Die israelische Armee setzte im Krieg gegen die Palästinenser im belagerten Gazastreifen ebenso Phosphor ein wie im Krieg gegen den Libanon 2016. Im Gebrauch der USA-Truppen war und ist weißer Phosphor, eine Brandbombe: Falluja/Irak (2004), Mossul/Irak und Rakka/Syrien (2017). Die Türkei setzte ebenfalls weißen Phosphor im Norden Syriens ein (2019). Weißer Phosphor steht nicht auf der Verbotsliste der Chemiewaffenkonvention, ist aber nach der Genfer Konvention verboten für den Einsatz gegen die Bevölkerung.
Syrien am Pranger
Seit 2013 fanden zahlreiche Angriffe mit chemischen Substanzen im Krieg in Syrien statt. Die syrische Regierung weist immer wieder Vorwürfe zurück, chemische Waffen gegen Aufständische eingesetzt zu haben. Im September 2013 unterzeichnete Syrien die Chemiewaffenkonvention und übergab sein gesamtes Chemiewaffenarsenal der OPCW zur Vernichtung.
Dennoch wurden weiterhin Angriffe mit chemischen Substanzen aus Syrien berichtet. Westliche Geheimdienstquellen gaben an, Syrien verfüge über weitere nicht erklärte Chemiewaffen und arbeite an einem neuen Chemiewaffenprogramm. Regelmäßig wurde das Thema von den USA, Britannien und Frankreich im UNO-Sicherheitsrat vorgebracht und Syrien wurde aufgefordert. Syrien mag es heute ebenso gehen, wie 2002 dem Irak. Ein irakischer Wissenschaftler, der damals mit seinem Team gegenüber UNO- und OPCW-Waffeninspektoren den Nachweis erbringen sollte, daß der Irak keine Chemie- oder andere Massenvernichtungswaffen mehr hatte, sagte vor Journalisten in Bagdad: »Wie sollen wir beweisen, daß wir etwas nicht haben, was wir nicht haben?!«
Seit Jahren sorgen nun Vorwürfe über angebliche Chemiewaffenangriffe durch die Syrien innerhalb der OPCW für Konflikte. Bei der aktuellen Staatenkonferenz lag ein von westlichen Staaten eingebrachter Antrag über »Besitz und Einsatz chemischer Waffen durch die Syrische Arabische Republik« vor. Ziel: Syrien als OPCW-Mitgliedstaat seine Rechte und Privilegien abzuerkennen.

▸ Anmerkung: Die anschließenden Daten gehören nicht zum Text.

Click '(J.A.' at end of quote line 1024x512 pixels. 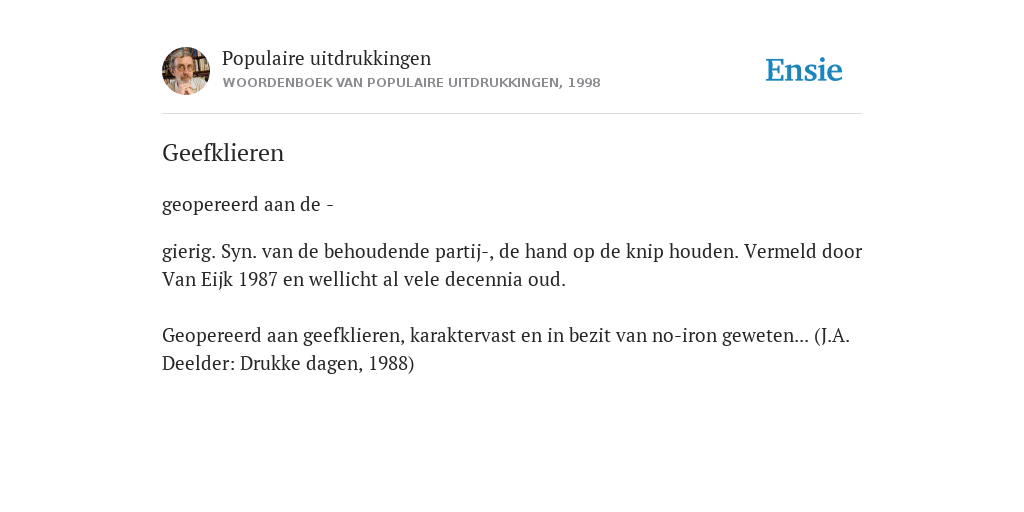coord(832,336)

Hintergrund der anhaltenden Konflikte ist die Frage, welche Entscheidungsbefugnisse beim UNO-Sicherheitsrat und welche bei der OPCW oder genauer gesagt, beim Technischen Sekretariat der OVCW und dem Generaldirektor liegen. Seit 2014 gibt es die »Fact-Finding-Missions« (FFM), die von 2015 bis 2017 mit der UNO in einer gemeinsamen Mission (JIM) die Täter hinter chemischen Waffenangriffen in Syrien identifizieren sollte. Konflikte über die Herangehensweise der FFM führten dazu, daß Rußland im UNO-Sicherheitsrat die Arbeit von JIM auf eine neue Grundlage stellen wollte. Der entsprechende Resolutionsentwurf wurde von den USA und ihren Partnern abgelehnt. JIM stellte die Arbeit ein.

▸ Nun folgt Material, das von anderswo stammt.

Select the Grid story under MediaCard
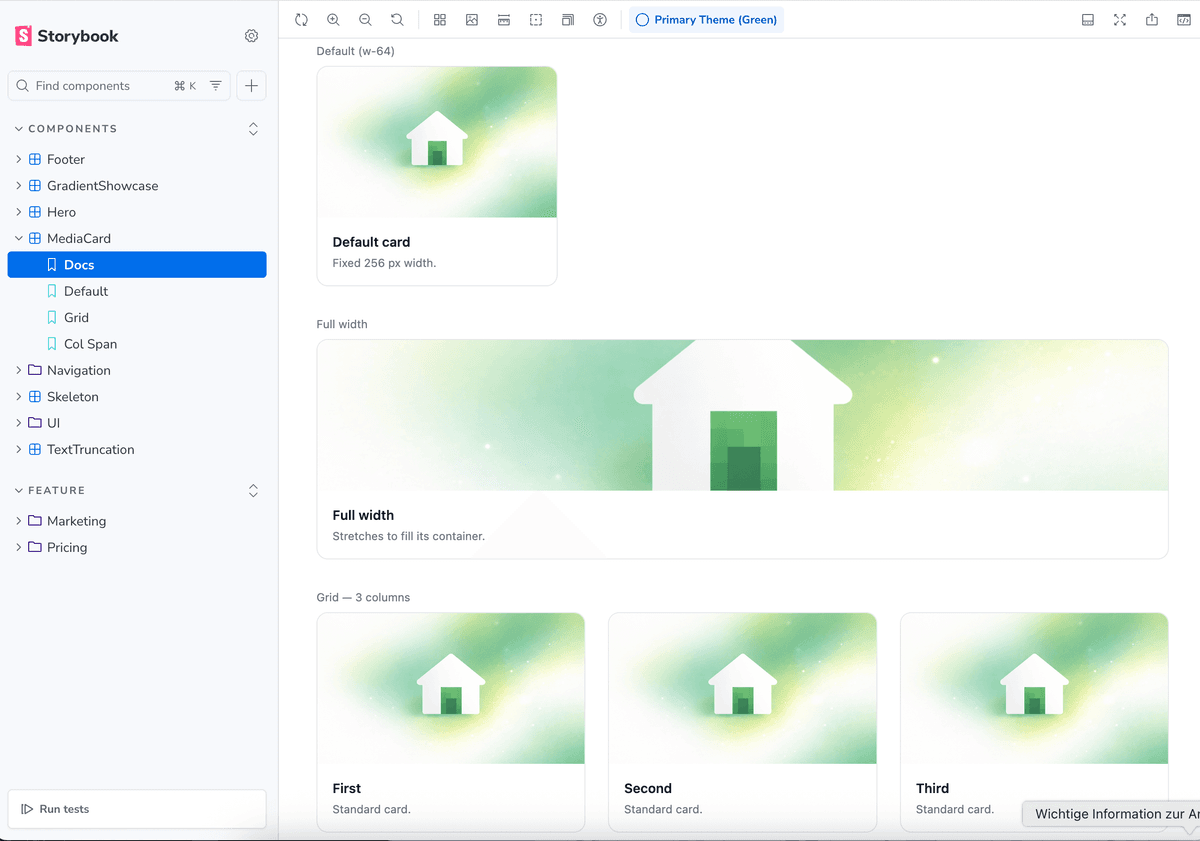pyautogui.click(x=76, y=317)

2018 wurde – auf Initiative der USA und Britanniens – auf einer OPCW-Sondersitzung das »Investigations- und Identifizierungsteam« (IIT) gegründet, auch Attributionsteam genannt, das nun die Täter hinter angeblichen Angriffen mit chemischen Waffen in Syrien benennen sollte. Sowohl FFM als auch IIT arbeiten jenseits der ursprünglich klaren und transparenten OPCW-Struktur und sind dem Technischen Sekretariat der OPCW eingegliedert. Das wiederum kooperiert in Sachen »Syrien« lediglich mit dem Generaldirektor. Rußland und andere Staaten lehnten die IIT-Gründung ab, weil die Bildung eines solchen Gremiums nicht in der Chemiewaffenkonvention vorgesehen ist.

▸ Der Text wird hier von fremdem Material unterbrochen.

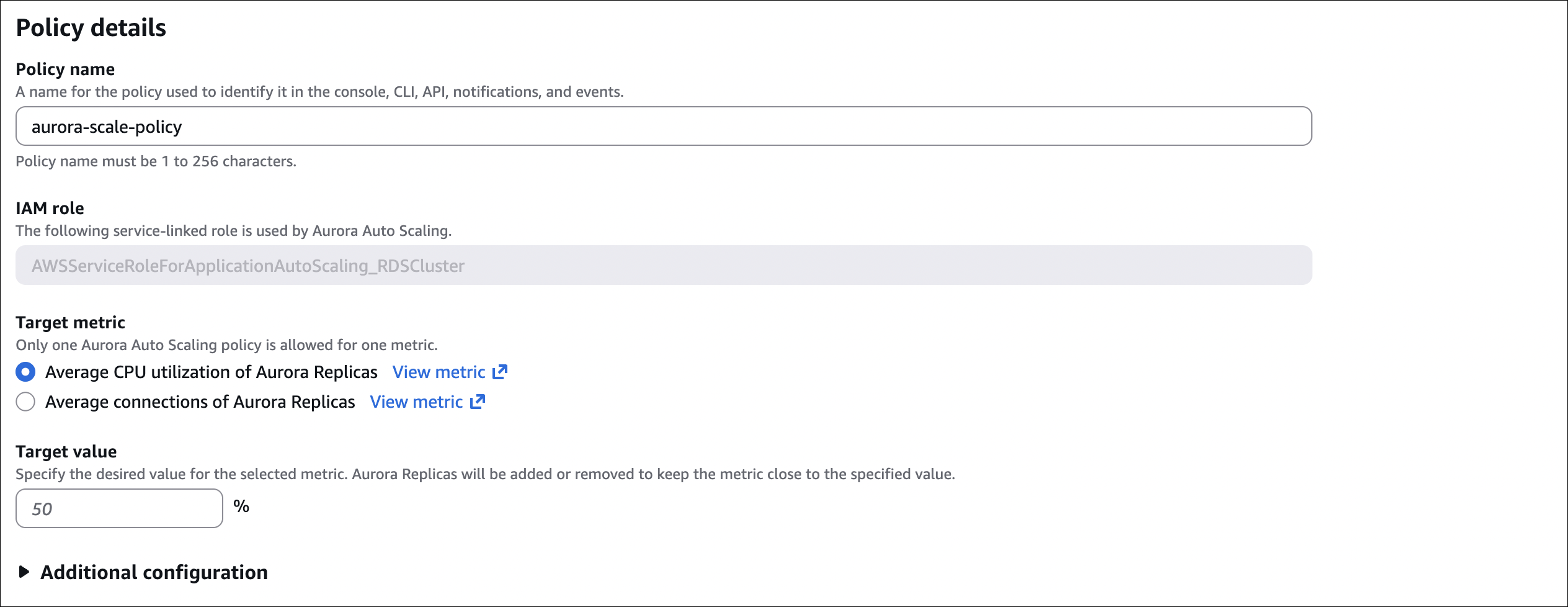Click the IAM role section label
The width and height of the screenshot is (1568, 607).
50,208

Mittlerweile hat IIT zwei Berichte über angebliche Angriffe mit chemischen Waffen in Syrien – drei Angriffe in Ltamneh im März 2017 und ein nächtlicher Angriff in Sarakeb im Februar 2018 – »mit hoher Wahrscheinlichkeit« der syrischen Armee zugeordnet. Damit wird Syrien ein wiederholter Verstoß gegen die Chemiewaffenkonvention vorgeworfen.
Nach dem Willen westlicher Staaten, auch Deutschlands, sollte Syrien nun auf der 25. Staatenkonferenz bestraft werden.
Schein und Realität
Syrien allerdings erkennt die IIT-Berichte nicht an, weil sie nicht nach dem von der OPCW vorgegebenem Procedere zustande kamen. Obwohl sie eingeladen worden waren, waren weder in Ltamneh noch in Sarakeb Inspektoren der OPCW vor Ort, um Proben zu behmen, mit Augenzeugen zu sprechen, die Gegebenheiten zu begutachten und von allen Seiten Informationen über das Geschehen einzuholen. Das Material, das seitens der FFM und schließlich auch von IIT ausgewertet wurde, stammte von oppositionellen Kräften und wurde den OPCW-Inspektoren in einem Nachbarland Syriens übergeben, vermutlich in der Türkei. Das syrische Außenministerium sagte nach dem Ltamneh-Bericht, die Schlußfolgerungen seien »fabriziert worden mit dem Ziel der syrischen Regierung falsche Vorwürfe zu machen«. Die »Zeugen« seien Angehörige der Nusra-Front und der »Weißhelme« gewesen.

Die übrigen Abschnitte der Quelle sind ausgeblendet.